The Novak Family Foundation provided a $35,000 one-year grant to launch the catering training and service program. The grant also enhances Chefs for Success to more fully develop student recruitment, job placement and continued connections with fellow graduates and the program.
The first catering class, with nine students, started in January. It is offered at no charge to culinary school graduates. Students meet for three hours twice a week for seven weeks at Louisville Command headquarters, the former Male High School on Brook Street.
The curriculum covers such topics as converting recipes, measurements, event planning, presentation and budgeting.
Students also participate in The Salvation Army's nascent catering program, started by Rothfuss as an adjunct to the school. "I'm trying to build that up as a business so that it can be rolled back into the program and continue," she said.
The operation catered three in-house events last autumn and is now booking outside functions.
"Each student has to help at one of our catering events so they can get some experience," Rothfuss said. "At the end of the course, we'll have a tasting.

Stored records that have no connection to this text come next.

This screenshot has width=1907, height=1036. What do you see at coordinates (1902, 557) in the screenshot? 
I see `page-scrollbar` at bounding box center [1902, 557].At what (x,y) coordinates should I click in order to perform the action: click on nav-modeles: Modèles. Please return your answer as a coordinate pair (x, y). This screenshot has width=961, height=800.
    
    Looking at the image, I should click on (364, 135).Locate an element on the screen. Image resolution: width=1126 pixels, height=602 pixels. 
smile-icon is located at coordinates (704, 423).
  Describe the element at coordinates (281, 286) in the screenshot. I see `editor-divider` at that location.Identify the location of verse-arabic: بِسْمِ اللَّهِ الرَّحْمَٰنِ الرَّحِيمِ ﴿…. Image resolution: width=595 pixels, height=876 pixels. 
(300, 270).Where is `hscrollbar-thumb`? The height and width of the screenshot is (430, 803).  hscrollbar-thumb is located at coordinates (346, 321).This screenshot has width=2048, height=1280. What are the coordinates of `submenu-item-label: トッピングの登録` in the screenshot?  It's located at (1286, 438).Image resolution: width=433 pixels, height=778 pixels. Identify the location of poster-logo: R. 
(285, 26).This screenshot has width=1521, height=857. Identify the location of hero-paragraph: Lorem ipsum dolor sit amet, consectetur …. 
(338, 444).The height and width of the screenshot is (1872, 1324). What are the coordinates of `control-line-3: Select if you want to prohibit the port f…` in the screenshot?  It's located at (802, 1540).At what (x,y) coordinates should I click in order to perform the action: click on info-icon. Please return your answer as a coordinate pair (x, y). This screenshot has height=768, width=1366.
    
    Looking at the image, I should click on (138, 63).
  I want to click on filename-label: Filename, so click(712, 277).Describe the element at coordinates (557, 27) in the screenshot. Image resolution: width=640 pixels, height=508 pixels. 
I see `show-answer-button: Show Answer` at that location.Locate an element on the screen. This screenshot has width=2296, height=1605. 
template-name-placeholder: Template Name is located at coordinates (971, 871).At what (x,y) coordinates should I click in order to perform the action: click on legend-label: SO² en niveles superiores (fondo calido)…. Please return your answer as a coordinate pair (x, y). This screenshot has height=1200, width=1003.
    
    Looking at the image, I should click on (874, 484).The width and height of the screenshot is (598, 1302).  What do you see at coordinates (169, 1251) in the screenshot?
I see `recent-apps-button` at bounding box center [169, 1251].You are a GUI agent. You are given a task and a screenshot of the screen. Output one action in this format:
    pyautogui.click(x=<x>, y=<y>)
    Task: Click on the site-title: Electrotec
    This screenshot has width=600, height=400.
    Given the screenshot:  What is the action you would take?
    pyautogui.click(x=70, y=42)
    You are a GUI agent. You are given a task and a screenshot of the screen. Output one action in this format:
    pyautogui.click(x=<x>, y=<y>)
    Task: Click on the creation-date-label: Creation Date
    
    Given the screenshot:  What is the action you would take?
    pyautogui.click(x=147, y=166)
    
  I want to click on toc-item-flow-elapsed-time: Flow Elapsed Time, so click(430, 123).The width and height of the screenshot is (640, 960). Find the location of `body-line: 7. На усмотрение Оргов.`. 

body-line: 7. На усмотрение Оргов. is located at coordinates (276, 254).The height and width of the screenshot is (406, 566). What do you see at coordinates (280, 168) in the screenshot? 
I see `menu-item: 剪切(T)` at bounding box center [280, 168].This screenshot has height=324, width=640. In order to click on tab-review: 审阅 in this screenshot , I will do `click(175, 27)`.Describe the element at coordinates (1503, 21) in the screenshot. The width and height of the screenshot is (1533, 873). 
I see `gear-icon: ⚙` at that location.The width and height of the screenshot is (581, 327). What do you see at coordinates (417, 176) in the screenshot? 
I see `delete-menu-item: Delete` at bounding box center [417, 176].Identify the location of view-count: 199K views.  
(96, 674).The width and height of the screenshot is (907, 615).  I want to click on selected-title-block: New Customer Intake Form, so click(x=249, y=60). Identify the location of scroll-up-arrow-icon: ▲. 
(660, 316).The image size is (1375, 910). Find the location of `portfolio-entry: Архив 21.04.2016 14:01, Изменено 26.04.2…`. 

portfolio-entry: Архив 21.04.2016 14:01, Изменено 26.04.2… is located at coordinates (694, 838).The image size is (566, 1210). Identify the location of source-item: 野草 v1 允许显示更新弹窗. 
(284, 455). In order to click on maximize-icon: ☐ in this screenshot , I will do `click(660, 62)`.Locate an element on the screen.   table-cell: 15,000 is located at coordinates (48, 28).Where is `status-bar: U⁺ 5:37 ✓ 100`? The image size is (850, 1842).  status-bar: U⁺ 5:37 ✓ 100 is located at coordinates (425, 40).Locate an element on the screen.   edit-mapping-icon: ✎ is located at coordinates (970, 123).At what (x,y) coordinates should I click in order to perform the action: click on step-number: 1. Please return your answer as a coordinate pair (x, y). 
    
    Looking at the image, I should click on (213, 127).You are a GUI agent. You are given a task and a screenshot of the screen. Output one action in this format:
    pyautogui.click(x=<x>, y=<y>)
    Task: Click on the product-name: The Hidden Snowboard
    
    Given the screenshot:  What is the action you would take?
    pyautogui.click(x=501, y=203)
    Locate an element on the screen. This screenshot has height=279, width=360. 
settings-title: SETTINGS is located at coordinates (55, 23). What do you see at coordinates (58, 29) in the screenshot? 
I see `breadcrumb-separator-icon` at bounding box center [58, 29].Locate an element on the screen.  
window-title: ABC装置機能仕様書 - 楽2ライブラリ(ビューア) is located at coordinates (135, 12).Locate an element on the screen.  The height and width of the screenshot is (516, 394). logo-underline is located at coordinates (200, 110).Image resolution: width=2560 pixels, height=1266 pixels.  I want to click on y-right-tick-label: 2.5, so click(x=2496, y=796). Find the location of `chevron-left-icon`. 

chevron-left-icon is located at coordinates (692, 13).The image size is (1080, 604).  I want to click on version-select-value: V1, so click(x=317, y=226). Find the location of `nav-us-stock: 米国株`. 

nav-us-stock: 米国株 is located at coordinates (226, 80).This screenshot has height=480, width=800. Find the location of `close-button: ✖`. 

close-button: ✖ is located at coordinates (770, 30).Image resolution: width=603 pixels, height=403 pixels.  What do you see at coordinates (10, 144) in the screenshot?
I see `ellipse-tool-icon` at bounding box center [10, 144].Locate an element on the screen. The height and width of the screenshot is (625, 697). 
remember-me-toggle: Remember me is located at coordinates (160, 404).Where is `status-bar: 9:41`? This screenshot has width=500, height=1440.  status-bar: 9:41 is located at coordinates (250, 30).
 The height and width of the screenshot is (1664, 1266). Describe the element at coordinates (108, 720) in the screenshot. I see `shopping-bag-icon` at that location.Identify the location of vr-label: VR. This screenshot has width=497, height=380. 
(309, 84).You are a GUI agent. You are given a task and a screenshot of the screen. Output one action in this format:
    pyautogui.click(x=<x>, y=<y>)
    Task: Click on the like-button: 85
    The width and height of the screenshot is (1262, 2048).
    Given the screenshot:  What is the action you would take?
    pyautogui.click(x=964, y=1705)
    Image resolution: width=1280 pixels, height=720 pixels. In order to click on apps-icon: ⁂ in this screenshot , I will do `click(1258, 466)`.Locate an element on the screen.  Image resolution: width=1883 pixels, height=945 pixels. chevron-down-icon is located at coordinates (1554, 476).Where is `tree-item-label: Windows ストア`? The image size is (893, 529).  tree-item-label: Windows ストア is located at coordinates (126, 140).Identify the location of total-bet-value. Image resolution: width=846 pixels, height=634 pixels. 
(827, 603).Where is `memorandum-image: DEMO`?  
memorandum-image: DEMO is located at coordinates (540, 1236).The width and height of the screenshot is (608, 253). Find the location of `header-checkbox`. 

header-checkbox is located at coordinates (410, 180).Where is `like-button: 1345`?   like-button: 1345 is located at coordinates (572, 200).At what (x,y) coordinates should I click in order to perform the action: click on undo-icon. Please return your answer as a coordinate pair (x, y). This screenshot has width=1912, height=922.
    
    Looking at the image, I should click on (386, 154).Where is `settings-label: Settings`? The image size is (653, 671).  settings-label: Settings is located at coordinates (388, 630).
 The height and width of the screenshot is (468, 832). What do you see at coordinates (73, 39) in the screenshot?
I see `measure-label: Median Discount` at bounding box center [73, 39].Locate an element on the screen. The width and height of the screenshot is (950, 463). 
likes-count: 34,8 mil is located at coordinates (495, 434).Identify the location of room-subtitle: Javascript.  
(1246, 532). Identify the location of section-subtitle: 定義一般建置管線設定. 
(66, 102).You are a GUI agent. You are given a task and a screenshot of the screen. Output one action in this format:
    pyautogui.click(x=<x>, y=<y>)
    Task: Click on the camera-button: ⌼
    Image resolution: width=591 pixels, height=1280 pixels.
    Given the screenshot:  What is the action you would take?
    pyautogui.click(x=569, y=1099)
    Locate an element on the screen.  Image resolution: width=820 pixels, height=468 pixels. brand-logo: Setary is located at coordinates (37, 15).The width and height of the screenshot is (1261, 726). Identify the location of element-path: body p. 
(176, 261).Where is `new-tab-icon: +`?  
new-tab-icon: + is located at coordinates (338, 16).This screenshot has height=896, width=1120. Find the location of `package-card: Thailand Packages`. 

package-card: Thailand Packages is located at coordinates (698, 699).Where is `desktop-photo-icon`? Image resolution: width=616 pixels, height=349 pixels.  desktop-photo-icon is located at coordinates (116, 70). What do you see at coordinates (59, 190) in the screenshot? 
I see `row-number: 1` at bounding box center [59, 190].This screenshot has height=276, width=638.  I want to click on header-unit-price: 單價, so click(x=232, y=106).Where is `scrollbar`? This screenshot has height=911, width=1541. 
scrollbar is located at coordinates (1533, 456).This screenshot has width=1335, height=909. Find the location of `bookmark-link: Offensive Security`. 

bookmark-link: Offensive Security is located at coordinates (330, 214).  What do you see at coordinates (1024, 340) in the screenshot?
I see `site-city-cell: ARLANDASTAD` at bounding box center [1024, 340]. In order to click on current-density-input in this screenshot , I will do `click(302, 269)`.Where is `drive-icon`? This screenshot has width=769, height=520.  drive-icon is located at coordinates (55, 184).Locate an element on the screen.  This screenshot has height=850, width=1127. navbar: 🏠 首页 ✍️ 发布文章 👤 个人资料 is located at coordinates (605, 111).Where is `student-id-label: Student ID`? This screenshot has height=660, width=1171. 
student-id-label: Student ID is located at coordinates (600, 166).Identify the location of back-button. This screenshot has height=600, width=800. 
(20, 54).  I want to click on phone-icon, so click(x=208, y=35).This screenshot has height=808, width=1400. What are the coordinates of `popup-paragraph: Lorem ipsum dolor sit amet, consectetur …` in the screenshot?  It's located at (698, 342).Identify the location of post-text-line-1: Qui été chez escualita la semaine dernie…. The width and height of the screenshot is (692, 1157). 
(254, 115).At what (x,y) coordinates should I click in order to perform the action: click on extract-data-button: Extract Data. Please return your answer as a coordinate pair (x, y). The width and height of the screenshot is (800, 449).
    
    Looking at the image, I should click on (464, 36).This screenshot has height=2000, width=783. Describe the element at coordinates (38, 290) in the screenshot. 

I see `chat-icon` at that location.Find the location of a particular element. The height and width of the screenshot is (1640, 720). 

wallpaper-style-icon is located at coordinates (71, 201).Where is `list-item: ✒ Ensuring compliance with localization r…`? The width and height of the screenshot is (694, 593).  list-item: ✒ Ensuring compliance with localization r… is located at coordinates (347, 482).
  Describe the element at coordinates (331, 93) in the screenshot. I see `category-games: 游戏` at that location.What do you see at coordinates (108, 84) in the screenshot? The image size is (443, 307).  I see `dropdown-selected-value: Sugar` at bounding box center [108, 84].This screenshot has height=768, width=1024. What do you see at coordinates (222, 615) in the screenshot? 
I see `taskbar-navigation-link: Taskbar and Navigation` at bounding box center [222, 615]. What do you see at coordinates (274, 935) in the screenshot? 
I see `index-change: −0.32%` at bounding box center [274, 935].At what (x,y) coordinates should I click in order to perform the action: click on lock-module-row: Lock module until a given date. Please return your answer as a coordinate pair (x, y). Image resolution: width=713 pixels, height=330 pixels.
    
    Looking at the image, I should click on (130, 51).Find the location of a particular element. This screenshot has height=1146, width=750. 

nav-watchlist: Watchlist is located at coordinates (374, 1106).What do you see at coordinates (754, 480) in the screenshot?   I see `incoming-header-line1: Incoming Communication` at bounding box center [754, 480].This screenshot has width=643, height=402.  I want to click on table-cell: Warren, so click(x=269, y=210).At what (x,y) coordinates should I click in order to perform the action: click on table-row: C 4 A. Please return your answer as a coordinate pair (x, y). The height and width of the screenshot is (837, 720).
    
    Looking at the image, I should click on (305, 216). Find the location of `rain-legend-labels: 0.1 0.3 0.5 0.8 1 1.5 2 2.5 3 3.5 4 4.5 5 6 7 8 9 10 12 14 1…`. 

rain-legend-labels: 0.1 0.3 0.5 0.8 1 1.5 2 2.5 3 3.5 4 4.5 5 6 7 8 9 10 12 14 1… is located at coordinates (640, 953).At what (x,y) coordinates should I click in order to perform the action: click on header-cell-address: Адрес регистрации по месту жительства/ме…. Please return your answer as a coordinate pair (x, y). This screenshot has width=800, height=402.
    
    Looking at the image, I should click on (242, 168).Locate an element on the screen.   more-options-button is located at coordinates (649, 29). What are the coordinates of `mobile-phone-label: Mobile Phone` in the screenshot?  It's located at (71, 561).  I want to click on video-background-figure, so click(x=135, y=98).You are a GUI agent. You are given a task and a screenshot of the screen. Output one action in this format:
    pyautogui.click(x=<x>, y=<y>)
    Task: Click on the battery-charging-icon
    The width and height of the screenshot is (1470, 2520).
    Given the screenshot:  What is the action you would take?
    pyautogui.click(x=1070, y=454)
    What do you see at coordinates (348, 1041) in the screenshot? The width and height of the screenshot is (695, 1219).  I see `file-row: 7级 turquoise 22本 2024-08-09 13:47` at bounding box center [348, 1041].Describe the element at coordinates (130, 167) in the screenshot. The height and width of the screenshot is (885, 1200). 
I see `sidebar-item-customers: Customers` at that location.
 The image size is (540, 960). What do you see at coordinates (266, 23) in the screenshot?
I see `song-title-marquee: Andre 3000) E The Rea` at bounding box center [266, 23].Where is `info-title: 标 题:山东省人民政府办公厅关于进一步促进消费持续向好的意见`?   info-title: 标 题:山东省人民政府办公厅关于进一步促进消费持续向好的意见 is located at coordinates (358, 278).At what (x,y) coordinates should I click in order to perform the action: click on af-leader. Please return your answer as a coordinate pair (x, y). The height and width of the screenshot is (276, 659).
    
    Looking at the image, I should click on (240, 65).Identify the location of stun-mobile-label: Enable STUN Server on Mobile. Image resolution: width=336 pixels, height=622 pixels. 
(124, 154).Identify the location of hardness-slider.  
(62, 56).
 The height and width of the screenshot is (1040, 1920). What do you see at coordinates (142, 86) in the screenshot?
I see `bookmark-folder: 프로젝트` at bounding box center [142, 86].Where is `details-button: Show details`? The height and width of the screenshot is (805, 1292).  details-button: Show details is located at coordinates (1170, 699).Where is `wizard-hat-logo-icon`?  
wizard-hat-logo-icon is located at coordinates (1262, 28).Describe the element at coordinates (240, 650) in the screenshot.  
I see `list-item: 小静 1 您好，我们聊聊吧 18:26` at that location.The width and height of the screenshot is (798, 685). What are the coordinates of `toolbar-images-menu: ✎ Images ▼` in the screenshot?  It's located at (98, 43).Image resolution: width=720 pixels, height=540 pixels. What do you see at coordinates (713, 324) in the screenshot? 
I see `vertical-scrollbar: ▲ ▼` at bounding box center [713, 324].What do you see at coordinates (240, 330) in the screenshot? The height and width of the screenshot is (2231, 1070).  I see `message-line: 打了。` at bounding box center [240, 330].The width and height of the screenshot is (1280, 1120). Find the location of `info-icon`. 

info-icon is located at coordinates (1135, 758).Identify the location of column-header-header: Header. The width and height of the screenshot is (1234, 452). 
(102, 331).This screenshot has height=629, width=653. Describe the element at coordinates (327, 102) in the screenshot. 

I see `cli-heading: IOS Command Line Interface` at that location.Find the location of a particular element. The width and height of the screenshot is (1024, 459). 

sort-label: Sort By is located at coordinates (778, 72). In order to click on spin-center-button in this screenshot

We'll make things on the menu that we're creating for our catering menu and invite people in the area – other nonprofits and businesses – that might be interested in booking us."
Ford, for his part, volunteers mornings in the Louisville Center of Hope shelter kitchen before going to work in the deli of a local Kroger.
He said he never would have made it this far without the prodding of daughter-in-law Audrey Ford, who first told him about the Chefs for Success program; and the encouragement of a friend, Vernshell Evans. "I have a disability, depression, and there were times I was down and didn't want to go; she was one of the people by my side motivating me and pushing me."
Now, Ford wants to do likewise for his fellow shelter residents.
"I appreciate being able to volunteer because, when it comes time for me to switch and follow that career in catering, I'm getting experience at the shelter," Ford said. On White Flag nights when cold weather doubles the number of people coming in, for instance, he can do menu planning to ensure there's enough food for everybody.
"I want to take this culinary experience and expand it every way I can to help people."